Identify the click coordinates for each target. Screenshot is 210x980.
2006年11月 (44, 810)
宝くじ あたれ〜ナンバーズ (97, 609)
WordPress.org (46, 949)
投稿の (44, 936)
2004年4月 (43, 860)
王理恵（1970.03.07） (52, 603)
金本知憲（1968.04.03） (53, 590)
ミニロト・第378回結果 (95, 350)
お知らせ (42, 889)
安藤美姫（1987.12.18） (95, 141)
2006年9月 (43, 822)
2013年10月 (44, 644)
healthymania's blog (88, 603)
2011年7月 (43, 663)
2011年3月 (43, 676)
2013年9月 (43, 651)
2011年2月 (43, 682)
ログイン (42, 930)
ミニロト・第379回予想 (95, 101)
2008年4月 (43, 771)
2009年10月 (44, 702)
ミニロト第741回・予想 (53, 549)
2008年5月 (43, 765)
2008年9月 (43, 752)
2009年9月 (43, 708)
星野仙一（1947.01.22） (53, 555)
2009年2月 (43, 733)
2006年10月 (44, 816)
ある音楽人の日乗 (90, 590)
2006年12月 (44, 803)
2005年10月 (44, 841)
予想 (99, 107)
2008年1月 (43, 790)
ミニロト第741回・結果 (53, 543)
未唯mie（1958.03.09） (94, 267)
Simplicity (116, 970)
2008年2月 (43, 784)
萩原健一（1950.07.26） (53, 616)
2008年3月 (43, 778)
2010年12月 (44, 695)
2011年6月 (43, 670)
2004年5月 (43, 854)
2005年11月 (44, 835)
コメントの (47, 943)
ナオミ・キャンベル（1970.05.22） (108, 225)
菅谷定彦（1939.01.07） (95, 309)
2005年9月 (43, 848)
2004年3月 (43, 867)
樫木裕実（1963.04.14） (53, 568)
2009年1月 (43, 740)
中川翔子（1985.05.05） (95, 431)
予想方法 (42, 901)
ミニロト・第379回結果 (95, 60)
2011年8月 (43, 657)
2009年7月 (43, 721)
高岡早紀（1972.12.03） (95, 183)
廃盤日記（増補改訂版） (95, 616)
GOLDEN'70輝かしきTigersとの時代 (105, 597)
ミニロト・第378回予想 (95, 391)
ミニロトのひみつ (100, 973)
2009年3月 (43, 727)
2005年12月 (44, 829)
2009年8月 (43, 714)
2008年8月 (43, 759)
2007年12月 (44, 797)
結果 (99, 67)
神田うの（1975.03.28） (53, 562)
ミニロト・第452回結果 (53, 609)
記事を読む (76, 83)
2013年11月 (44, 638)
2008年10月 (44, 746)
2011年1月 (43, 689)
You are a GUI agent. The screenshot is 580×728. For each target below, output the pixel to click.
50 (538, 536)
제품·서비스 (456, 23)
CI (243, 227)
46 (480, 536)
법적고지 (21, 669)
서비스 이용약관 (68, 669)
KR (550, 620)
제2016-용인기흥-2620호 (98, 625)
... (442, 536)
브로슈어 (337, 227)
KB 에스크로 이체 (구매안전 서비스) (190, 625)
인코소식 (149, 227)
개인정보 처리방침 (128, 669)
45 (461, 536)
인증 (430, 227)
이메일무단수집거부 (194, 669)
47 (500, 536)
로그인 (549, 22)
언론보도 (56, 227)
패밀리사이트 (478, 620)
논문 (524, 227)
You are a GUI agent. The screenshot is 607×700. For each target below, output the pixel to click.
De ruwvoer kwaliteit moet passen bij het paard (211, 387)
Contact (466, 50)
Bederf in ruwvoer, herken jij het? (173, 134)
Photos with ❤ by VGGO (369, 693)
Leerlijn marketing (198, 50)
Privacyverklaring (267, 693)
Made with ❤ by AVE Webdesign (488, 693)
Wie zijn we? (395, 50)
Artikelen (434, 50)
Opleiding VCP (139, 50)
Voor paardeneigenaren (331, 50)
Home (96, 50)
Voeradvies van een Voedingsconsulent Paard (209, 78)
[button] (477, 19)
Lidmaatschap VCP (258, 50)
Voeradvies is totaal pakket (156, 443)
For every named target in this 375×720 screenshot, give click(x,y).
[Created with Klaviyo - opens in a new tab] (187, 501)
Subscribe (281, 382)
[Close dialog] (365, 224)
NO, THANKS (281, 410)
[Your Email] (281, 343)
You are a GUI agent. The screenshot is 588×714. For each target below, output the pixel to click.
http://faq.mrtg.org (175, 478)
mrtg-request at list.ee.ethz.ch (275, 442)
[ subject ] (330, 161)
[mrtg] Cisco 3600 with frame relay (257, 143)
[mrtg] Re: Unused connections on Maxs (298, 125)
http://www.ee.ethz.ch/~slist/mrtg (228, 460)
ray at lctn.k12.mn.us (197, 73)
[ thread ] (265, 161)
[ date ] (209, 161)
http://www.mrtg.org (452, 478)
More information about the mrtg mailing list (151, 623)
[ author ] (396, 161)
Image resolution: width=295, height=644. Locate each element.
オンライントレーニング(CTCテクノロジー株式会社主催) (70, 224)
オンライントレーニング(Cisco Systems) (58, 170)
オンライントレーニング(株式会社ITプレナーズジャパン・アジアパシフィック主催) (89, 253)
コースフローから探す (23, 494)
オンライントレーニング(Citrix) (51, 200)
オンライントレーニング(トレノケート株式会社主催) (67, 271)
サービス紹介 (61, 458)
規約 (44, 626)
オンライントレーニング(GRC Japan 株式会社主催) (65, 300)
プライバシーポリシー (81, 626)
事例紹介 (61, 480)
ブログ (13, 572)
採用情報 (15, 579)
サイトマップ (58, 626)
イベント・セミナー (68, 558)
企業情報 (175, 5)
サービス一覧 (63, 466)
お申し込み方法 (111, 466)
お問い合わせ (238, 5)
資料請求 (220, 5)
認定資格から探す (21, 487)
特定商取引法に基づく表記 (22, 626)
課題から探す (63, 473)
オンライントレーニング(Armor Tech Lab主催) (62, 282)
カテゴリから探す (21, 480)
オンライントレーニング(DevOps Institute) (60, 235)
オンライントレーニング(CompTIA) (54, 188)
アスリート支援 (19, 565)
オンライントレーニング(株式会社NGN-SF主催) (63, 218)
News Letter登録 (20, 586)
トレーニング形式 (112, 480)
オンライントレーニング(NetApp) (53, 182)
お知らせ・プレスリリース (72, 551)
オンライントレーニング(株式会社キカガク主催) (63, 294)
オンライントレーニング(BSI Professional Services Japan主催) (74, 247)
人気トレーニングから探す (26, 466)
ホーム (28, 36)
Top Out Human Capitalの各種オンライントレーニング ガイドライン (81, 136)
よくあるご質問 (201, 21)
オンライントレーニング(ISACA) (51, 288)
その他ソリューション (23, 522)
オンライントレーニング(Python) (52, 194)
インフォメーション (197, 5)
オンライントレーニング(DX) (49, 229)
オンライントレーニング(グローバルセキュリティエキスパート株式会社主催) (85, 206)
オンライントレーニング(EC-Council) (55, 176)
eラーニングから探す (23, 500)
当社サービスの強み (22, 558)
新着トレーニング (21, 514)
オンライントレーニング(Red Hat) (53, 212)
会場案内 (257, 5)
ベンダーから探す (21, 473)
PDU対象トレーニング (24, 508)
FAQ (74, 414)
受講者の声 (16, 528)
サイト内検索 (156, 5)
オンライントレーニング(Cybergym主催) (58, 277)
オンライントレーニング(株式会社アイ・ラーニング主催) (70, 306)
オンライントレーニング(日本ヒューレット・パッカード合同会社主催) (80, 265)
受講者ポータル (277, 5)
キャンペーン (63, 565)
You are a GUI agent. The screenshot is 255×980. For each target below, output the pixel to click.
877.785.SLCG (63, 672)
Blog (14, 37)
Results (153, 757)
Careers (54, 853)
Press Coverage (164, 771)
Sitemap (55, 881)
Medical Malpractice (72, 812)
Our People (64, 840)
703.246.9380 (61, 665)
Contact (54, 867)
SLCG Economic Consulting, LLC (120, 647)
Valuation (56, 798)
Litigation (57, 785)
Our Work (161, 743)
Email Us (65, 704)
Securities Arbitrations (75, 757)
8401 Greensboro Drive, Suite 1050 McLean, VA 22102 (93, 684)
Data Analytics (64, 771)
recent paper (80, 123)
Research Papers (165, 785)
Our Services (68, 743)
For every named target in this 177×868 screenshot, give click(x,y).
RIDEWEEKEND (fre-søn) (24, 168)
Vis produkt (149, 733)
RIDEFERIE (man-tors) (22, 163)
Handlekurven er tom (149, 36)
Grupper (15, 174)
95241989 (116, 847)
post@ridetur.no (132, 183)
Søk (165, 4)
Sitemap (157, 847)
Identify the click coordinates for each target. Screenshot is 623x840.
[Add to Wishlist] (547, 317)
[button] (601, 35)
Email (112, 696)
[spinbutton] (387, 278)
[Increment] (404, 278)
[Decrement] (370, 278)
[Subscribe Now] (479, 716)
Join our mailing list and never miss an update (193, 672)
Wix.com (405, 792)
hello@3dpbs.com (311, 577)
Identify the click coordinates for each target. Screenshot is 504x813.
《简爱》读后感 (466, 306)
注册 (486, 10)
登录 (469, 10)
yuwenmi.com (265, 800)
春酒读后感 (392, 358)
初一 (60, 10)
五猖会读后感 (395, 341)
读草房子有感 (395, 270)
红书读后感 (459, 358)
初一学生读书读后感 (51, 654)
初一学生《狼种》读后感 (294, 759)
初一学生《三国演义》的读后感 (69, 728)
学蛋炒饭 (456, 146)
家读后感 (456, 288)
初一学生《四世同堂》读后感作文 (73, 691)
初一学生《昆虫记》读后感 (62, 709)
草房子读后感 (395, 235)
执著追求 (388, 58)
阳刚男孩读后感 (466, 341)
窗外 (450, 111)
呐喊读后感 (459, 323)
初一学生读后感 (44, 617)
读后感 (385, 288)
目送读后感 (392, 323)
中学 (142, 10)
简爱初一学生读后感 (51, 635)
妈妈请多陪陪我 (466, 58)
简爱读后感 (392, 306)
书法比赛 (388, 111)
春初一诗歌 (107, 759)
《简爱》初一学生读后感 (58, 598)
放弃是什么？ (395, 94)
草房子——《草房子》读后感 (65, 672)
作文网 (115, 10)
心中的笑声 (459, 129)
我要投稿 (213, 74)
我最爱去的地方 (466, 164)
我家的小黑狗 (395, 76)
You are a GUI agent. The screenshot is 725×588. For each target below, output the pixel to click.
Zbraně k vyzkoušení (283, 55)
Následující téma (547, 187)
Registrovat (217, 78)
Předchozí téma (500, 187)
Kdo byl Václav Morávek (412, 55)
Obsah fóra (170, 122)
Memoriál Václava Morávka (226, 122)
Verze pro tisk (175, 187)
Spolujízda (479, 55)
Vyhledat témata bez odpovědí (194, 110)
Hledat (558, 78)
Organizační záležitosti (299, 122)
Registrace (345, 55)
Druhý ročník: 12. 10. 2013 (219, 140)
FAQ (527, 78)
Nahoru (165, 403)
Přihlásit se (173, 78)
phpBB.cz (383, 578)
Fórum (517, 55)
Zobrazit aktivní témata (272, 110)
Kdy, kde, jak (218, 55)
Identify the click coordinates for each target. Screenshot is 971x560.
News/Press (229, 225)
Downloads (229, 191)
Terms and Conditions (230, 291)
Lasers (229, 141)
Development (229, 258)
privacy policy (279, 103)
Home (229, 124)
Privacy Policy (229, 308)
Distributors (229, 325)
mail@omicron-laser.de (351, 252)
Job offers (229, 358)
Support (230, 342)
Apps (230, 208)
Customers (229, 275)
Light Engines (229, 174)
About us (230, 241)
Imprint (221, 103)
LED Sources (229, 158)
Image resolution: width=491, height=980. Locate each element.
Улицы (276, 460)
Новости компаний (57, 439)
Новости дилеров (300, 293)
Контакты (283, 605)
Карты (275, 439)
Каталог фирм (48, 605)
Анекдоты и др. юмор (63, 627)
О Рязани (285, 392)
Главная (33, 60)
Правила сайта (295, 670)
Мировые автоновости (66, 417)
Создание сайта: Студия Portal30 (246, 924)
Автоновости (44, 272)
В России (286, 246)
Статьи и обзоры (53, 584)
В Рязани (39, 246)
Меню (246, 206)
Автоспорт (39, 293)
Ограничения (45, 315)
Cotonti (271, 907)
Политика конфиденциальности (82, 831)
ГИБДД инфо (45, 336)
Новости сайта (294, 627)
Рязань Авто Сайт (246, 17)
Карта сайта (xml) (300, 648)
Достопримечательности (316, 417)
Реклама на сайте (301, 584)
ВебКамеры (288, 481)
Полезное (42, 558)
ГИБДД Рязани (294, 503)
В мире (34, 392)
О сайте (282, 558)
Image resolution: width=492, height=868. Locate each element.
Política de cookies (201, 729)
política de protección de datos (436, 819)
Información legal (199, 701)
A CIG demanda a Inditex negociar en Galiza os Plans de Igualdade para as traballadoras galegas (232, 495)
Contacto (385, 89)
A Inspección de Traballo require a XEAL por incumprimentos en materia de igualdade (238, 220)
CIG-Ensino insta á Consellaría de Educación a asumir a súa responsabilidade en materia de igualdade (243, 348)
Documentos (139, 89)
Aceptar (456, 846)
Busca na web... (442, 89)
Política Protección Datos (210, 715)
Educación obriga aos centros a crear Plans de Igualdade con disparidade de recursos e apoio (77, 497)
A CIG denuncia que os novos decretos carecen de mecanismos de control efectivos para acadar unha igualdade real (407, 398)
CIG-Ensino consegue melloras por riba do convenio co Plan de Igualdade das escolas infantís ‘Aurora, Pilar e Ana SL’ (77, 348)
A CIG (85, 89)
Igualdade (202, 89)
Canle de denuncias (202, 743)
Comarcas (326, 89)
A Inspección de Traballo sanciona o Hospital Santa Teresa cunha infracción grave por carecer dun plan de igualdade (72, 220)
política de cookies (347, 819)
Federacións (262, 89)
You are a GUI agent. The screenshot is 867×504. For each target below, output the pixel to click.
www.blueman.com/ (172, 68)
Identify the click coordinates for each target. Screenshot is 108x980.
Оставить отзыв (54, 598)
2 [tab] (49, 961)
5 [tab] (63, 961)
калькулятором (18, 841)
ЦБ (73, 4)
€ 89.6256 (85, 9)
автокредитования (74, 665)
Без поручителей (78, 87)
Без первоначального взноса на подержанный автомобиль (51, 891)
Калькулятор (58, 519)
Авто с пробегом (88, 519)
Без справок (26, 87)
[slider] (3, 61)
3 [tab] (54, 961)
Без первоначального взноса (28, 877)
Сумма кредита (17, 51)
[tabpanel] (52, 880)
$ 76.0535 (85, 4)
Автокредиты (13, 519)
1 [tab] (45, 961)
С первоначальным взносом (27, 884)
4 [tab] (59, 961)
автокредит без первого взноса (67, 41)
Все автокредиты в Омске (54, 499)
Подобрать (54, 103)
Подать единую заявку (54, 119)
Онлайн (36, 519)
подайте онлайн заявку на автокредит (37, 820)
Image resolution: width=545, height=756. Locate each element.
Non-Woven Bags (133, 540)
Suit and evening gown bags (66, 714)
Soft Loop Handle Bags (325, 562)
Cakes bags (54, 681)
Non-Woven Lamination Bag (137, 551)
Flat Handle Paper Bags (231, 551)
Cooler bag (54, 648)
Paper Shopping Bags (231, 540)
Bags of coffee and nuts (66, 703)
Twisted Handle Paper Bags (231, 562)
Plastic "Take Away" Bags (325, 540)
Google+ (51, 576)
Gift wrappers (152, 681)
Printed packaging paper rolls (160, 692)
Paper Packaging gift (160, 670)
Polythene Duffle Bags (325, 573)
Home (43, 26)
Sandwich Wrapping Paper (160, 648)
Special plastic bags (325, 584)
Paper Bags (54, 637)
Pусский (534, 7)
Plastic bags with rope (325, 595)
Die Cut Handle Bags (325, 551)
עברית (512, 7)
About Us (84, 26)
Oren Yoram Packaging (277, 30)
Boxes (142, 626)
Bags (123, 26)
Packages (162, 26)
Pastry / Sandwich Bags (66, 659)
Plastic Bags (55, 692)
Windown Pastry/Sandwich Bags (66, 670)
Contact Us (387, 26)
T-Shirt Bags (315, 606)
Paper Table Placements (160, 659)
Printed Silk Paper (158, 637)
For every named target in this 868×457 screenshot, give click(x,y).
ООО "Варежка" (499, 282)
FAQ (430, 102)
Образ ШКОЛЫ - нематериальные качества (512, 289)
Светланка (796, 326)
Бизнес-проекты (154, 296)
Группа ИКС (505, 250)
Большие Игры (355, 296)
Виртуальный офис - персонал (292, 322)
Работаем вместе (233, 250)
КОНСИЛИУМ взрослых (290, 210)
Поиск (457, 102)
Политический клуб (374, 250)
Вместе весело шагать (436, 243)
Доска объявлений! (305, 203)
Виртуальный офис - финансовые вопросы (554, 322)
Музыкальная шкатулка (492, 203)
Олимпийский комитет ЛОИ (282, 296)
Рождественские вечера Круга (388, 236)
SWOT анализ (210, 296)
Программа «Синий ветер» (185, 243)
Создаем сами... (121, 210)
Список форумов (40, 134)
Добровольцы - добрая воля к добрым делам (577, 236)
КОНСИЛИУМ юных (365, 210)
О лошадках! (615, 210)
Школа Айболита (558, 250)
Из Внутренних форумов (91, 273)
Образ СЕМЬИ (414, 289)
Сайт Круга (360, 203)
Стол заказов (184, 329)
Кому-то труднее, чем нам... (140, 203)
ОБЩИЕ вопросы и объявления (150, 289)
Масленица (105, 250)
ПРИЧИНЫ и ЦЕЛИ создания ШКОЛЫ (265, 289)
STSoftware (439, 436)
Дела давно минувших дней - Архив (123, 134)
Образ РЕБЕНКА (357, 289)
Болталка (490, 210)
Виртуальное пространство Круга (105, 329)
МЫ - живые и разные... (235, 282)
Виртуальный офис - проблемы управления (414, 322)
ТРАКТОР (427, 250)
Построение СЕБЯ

Directive:
Write out again, unchanged, the part of the material that opens with the line containing "Новости сайта (294, 627)" and closes with the line containing "A CIG denuncia". Include both of those lines.

Solution to this exercise:
Новости сайта (294, 627)
Рязань Авто Сайт (246, 17)
Карта сайта (xml) (300, 648)
Достопримечательности (316, 417)
Реклама на сайте (301, 584)
ВебКамеры (288, 481)
Полезное (42, 558)
ГИБДД Рязани (294, 503)
В мире (34, 392)
О сайте (282, 558)
Image resolution: width=492, height=868. Locate each element.
Política de cookies (201, 729)
política de protección de datos (436, 819)
Información legal (199, 701)
A CIG demanda a Inditex negociar en Galiza os Plans de Igualdade para as traballadoras galegas (232, 495)
Contacto (385, 89)
A Inspección de Traballo require a XEAL por incumprimentos en materia de igualdade (238, 220)
CIG-Ensino insta á Consellaría de Educación a asumir a súa responsabilidade en materia de igualdade (243, 348)
Documentos (139, 89)
Aceptar (456, 846)
Busca na web... (442, 89)
Política Protección Datos (210, 715)
Educación obriga aos centros a crear Plans de Igualdade con disparidade de recursos e apoio (77, 497)
A CIG denuncia que os novos decretos carecen de mecanismos de control efectivos para acadar unha igualdade real (407, 398)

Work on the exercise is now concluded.